When the American Council of Trustees and Alumni (ACTA) asked 3,009 undergraduates where the words “government of the people, by the people, for the people” come from, only 26 percent could place them in the Gettysburg Address. Set aside, for a moment, the embarrassment of a college senior failing to identify Lincoln. The deeper problem is what the sentence says. It is not a quotable flourish—it is the definition of self-government, the claim that legitimate authority flows up from the governed rather than down from a sovereign. Three-quarters of our students cannot locate the line that describes the regime they live under and are, in theory, being educated to sustain.
The rest of ACTA’s findings sharpen the point. Only 37 percent know that Congress, not the president, holds the power to declare war. Just 39 percent know that senators serve six years and representatives two. Fewer than half—44 percent—know that the Federalist Papers were written to win ratification of the Constitution. Read together, these are not four unrelated trivia failures. Each maps onto a distinct pillar of how a free people governs itself: who may commit the nation to war, how officeholders are held accountable to the governed, and how the Constitution itself was argued into existence rather than handed down. Strip away any one of them and the machinery of consent stops working.
That last item is crucial. The Federalist Papers exist because ratification was not automatic. The Constitution was a proposal that had to be defended against able opponents and before skeptical conventions. Publius wrote eighty-five essays because the founding generation understood that a frame of government secures nothing until a people is persuaded to consent to it. Consent was the hinge—and, by its nature, it cannot be inherited. It has to be won again.
This is the part our institutions have forgotten. We speak of the Constitution as a possession, something handed across generations like a deed. But a republic is not self-ratifying. Each generation arrives knowing nothing, and each must be brought—through argument, memory, and example—to affirm the inheritance for itself. Edmund Burke called society a partnership “between those who are living, those who are dead, and those who are to be born.” Tocqueville saw that this partnership held where Americans were actively instructed in the habits and ideas of self-rule: in townships, churches, associations, and schools. The knowledge was never assumed to transmit on its own; it was the regular work of mediating institutions to transmit it.
College was once the most ambitious of those institutions—the place where a young citizen encountered the documents, debates, and arguments that turn a passive heir into a consenting member of the republic. ACTA’s data show how thoroughly that mission has been abandoned. The foundational course in American history and government, once a near-universal requirement, has become an elective most students never take. We did not decide that the republic no longer needs ratifying. We simply stopped making the case and then expressed surprise that the verdict came back ambivalent.

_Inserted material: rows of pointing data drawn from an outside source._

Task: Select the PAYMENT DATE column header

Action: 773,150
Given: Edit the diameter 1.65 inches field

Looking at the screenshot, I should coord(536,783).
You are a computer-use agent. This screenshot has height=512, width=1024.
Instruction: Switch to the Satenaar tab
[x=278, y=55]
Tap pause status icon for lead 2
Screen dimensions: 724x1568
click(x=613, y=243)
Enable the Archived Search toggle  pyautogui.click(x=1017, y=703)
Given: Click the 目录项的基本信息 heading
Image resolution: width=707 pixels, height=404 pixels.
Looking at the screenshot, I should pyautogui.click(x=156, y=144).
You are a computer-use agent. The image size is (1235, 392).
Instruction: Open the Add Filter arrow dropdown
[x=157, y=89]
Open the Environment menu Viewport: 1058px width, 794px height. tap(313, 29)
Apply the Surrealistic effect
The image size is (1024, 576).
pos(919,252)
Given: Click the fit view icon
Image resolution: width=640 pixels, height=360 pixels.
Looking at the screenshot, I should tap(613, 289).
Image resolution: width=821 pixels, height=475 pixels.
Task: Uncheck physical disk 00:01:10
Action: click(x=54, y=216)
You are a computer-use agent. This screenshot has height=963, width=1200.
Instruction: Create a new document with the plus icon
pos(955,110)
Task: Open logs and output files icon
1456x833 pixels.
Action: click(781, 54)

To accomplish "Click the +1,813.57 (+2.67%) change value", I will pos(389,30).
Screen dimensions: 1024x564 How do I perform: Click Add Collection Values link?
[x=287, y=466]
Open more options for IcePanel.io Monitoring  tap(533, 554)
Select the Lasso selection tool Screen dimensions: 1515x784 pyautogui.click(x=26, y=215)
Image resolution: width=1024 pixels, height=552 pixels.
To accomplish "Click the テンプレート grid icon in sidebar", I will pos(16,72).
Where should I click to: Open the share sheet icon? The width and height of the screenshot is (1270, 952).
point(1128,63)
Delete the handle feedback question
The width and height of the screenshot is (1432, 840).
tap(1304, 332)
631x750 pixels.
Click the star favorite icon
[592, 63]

It is no coincidence that the same survey found a majority of students unwilling to remain and defend the country if it were attacked. Attachment is not a sentiment that arises on its own; it follows from understanding. You do not risk anything for a regime you cannot describe. The student who cannot say what self-government is, who holds war powers, or why the Constitution had to be argued for has not been given the materials from which loyalty is built. Ignorance and ambivalence are the same finding viewed from two angles.
The remedy ACTA proposes in its Broadside for the Nation—a required, well-designed course in American history and government at every institution—is sometimes dismissed as nostalgic or as a demand that students memorize names and dates. That misreads it. The requirement is not about retention of facts; it is about re-ratification. This solution insists that each generation be deliberately walked through the argument for self-government, so that consent is offered with open eyes rather than withheld by default. A citizen who has never been shown the case has not rejected it; he has simply never been asked to weigh it.
Our nation is turning 250. The anniversary will summon the usual rhetoric about an inheritance handed down. But inheritance is precisely the wrong metaphor. The founders did not inherit the republic; they argued it into being and asked their fellow citizens to say yes. Every generation since has faced the same question, whether or not anyone bothered to put it to them. The scandal in ACTA’s numbers is not that our students answered the questions wrong. It is that, for a generation, we stopped asking.